**Problem details:**
Could you lay out the data from the line with "O Cookies [tab] (197, 1196)" through the end as a two-column CSV with columns text and answer, one row per line? Put each value in a single quoted field, with any line breaks turned into spaces.

[Start Task input]

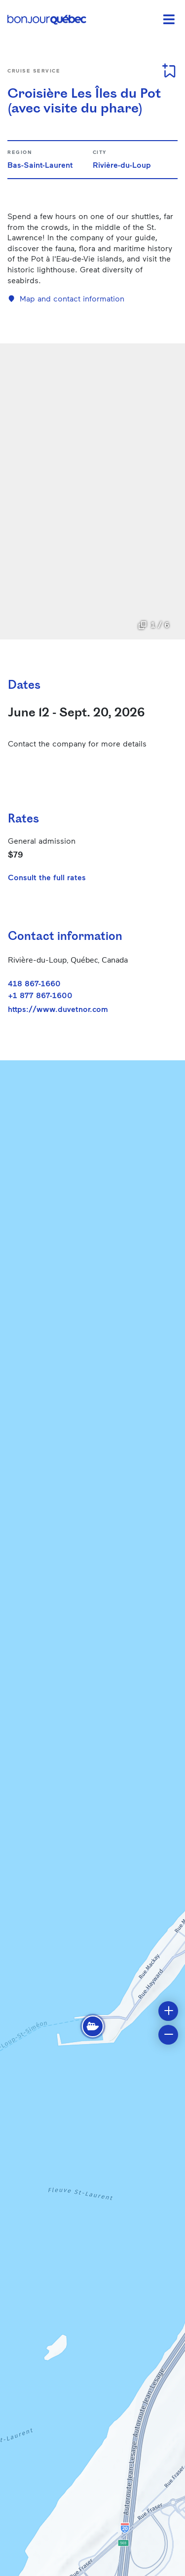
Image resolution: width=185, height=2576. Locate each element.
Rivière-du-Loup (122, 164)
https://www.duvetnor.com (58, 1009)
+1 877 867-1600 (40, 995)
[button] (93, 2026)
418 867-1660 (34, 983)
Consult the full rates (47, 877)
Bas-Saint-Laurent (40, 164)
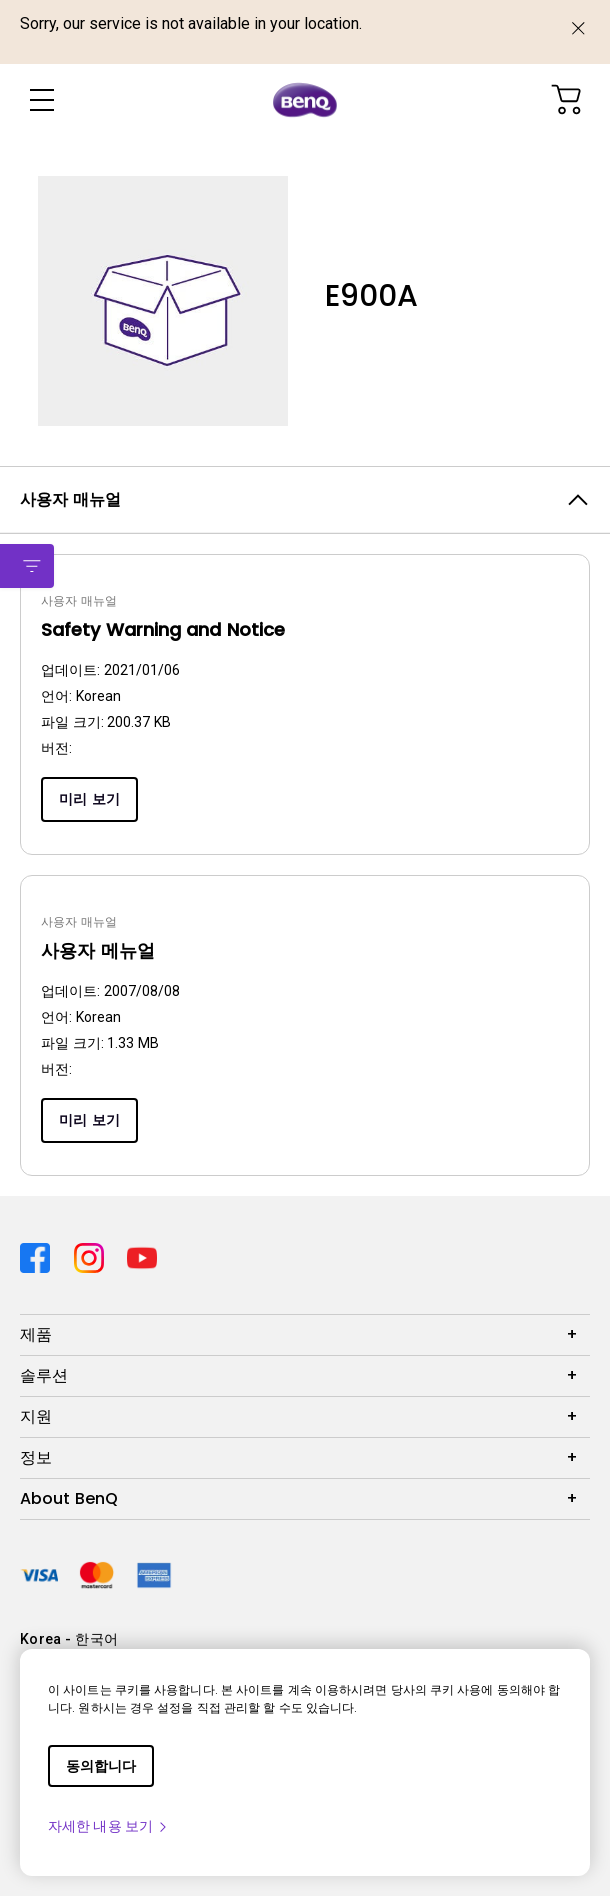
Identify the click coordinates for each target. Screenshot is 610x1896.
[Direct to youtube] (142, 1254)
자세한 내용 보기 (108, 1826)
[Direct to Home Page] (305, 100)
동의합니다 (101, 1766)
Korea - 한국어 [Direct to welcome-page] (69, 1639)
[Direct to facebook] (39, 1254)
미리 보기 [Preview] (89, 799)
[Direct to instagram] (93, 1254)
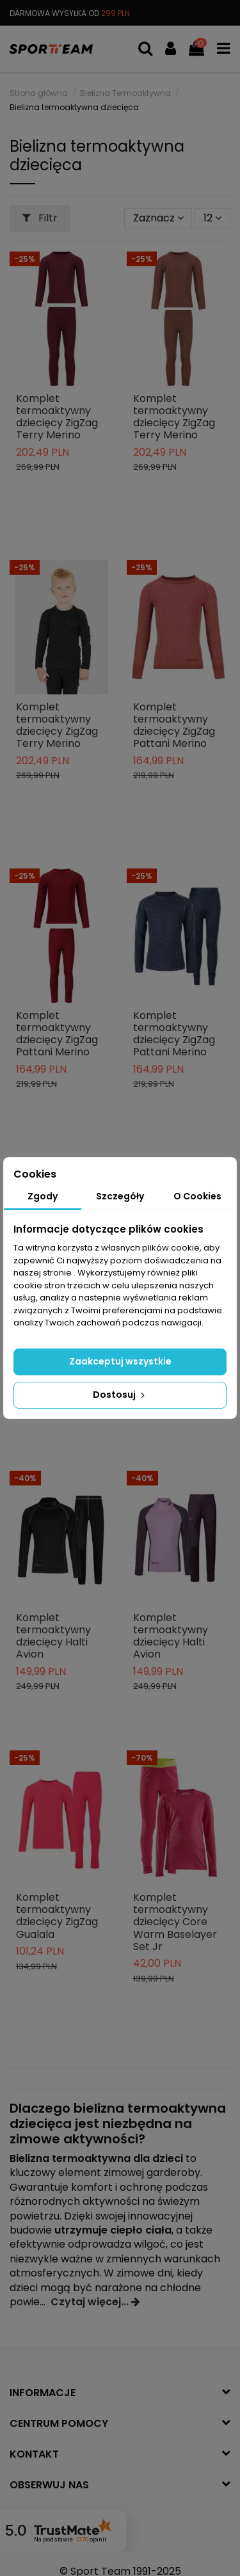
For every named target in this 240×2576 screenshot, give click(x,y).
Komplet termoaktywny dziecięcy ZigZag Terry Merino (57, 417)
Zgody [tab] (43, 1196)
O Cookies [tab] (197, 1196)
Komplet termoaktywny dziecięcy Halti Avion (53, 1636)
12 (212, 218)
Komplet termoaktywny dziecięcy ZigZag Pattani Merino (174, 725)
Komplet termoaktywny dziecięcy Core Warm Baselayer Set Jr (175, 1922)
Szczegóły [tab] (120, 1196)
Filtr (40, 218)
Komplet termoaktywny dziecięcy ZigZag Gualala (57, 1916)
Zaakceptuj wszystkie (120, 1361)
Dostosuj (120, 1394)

[End Task input]

**Solution for this problem:**
text,answer
"O Cookies [tab]","(197, 1196)"
"Komplet termoaktywny dziecięcy Halti Avion","(53, 1636)"
"12","(212, 218)"
"Komplet termoaktywny dziecięcy ZigZag Pattani Merino","(174, 725)"
"Komplet termoaktywny dziecięcy Core Warm Baselayer Set Jr","(175, 1922)"
"Szczegóły [tab]","(120, 1196)"
"Filtr","(40, 218)"
"Komplet termoaktywny dziecięcy ZigZag Gualala","(57, 1916)"
"Zaakceptuj wszystkie","(120, 1361)"
"Dostosuj","(120, 1394)"